First sentence is a little tricky - suggest using groans or pleas, maimed or injured - tighten it up a bit.

The sentence "Jupiter's free will edict..." was also a bit challenging to read. I think it is partly due to an elevated speech (high-falutin' some would say, as one would expect deities, even lesser ones, to use.) I suggest it could be reworded, but I'm not entirely sure how. I found I had to read it twice or three times to get the meaning, which is a bit much in the opening lines of a story.

Then, the goddes starts moving fast, and she's busy busy busy. I suggest moving up the urgency. Have her busy busy busy as the story opens. Then have her DO something (mop her brow, dry her hands, recharge her sceptre, you know - something) and while she's doing the something, put the dialogue with the lesser deity in there.
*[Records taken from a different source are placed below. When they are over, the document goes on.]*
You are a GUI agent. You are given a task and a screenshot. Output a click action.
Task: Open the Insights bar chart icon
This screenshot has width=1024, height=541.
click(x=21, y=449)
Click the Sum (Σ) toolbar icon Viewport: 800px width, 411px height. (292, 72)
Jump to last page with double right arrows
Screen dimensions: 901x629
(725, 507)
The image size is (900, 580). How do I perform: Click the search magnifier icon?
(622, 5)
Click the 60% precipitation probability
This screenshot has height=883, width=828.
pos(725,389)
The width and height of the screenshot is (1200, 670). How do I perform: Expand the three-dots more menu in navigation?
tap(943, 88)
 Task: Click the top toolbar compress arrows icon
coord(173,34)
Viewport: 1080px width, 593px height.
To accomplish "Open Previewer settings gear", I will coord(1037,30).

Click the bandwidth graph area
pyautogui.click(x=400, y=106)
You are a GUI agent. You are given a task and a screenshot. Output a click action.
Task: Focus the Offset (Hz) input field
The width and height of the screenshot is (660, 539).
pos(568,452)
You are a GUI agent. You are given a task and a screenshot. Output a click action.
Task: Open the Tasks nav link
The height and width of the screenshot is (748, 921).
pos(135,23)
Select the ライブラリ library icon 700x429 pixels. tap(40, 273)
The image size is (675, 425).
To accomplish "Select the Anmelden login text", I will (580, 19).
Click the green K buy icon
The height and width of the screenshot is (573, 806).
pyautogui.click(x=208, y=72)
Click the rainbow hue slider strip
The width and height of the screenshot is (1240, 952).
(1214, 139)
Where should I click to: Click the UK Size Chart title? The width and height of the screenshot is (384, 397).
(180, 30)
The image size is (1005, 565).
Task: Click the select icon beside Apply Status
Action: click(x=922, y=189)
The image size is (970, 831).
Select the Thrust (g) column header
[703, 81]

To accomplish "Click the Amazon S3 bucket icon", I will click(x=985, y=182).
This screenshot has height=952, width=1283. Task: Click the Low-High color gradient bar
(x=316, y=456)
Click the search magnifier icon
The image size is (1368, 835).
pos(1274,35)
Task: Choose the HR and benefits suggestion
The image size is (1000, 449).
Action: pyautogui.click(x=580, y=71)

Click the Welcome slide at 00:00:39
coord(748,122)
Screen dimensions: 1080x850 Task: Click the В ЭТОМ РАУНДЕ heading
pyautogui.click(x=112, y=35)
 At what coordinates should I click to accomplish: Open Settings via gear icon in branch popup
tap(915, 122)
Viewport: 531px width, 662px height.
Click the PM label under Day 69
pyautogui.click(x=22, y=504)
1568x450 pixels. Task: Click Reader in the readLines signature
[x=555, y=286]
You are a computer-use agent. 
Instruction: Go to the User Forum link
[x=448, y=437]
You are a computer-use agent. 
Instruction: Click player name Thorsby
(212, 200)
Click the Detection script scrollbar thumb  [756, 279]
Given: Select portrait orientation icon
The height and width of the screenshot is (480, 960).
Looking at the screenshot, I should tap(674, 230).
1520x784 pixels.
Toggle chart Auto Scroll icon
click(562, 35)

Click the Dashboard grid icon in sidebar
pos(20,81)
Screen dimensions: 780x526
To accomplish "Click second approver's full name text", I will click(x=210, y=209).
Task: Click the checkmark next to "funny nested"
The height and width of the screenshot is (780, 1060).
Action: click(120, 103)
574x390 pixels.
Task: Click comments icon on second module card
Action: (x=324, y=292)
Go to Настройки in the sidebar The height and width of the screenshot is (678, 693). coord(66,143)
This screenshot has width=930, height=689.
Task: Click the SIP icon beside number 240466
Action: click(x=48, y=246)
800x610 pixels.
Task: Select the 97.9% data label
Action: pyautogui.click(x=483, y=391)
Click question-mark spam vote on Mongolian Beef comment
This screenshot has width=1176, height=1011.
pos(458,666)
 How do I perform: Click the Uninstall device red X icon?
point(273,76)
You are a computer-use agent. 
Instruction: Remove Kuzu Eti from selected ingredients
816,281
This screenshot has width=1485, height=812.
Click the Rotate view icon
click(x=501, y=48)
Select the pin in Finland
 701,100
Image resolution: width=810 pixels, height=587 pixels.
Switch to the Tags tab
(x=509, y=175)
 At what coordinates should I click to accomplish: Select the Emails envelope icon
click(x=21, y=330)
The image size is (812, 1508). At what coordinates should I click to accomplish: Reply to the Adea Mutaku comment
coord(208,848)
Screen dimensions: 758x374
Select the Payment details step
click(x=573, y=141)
Meanwhile, I'm left to wonder what the lesser deity is doing while Goddess of Death is so darn busy. Is he mopping up the bloodstains or something?

Last, ogres, demons, and elves mentioned all in one sentence. I don't read a lot of fantasy, but that seemed a little gratuitous. Someone who reads more of the genre can comment better, but it seemed sort of like "oh yeah, and them too. They're in my story."

These aren't big things, in my opinion, a little reordering will likely push up the urgency and get things started off with a bang.

Good luck with this piece!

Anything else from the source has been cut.